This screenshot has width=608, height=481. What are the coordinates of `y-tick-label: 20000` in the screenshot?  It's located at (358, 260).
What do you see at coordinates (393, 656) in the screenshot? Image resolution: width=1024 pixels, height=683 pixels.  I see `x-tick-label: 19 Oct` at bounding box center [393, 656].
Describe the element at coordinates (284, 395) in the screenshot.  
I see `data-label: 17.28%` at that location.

* * *

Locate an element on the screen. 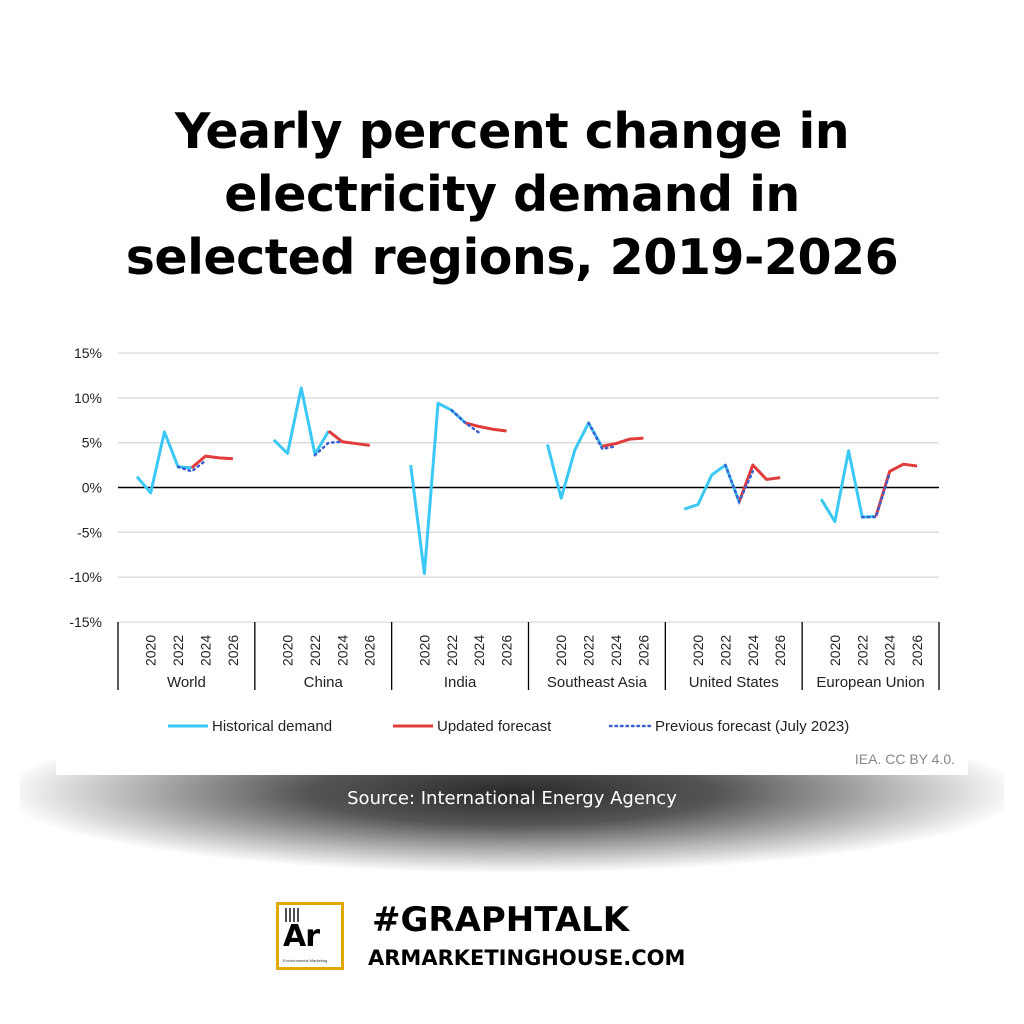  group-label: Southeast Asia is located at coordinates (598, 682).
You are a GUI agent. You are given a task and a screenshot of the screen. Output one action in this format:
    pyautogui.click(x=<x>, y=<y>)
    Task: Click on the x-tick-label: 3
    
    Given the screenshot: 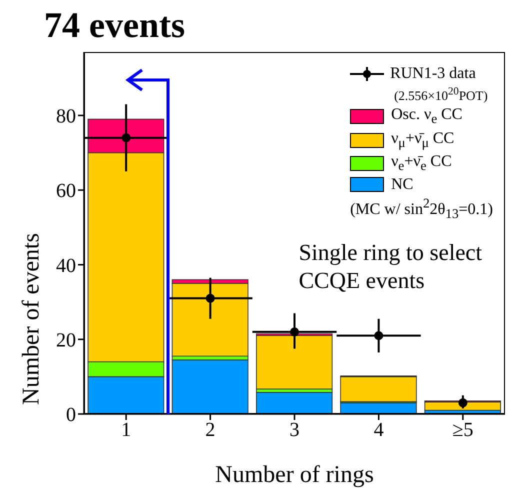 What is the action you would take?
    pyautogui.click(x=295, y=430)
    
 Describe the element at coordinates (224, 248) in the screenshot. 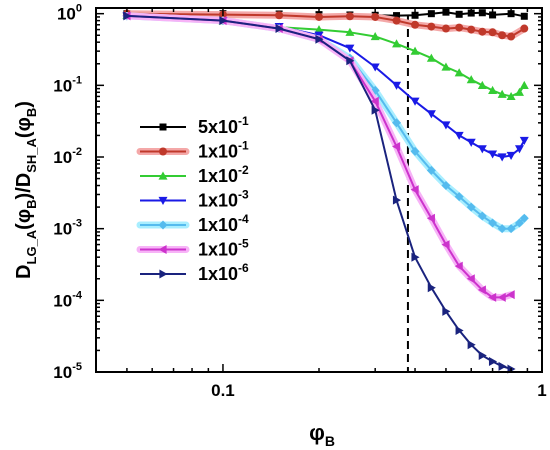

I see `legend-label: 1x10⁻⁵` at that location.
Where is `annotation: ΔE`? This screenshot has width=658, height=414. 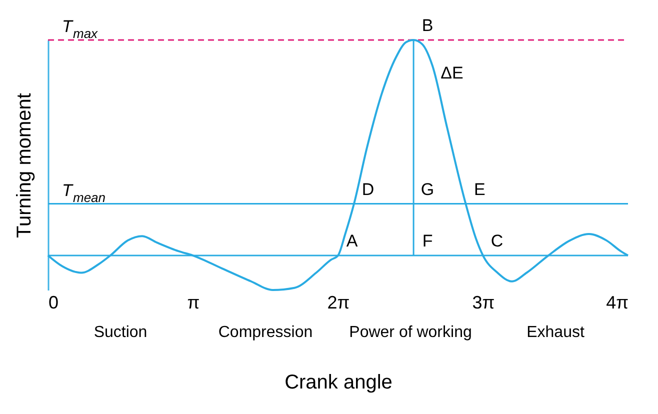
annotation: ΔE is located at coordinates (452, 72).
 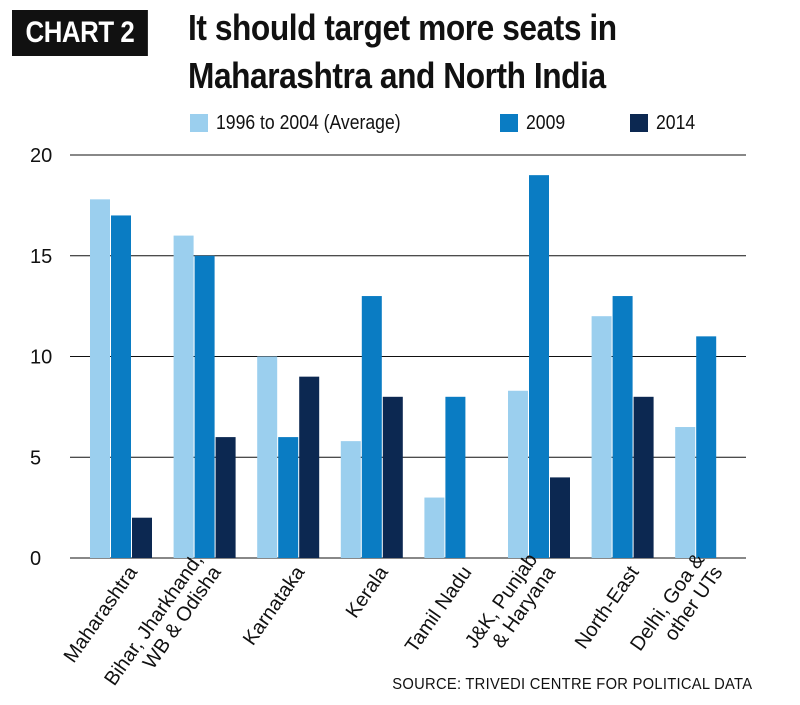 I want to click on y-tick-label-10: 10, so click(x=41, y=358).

* * *

Write out the items from the line containing "has width=658, height=414." through the line containing "I want to click", inclusive, and leave the pictures out of your answer.

Where is `annotation: ΔE`? This screenshot has width=658, height=414. 
annotation: ΔE is located at coordinates (452, 72).
  I want to click on y-tick-label-10: 10, so click(x=41, y=358).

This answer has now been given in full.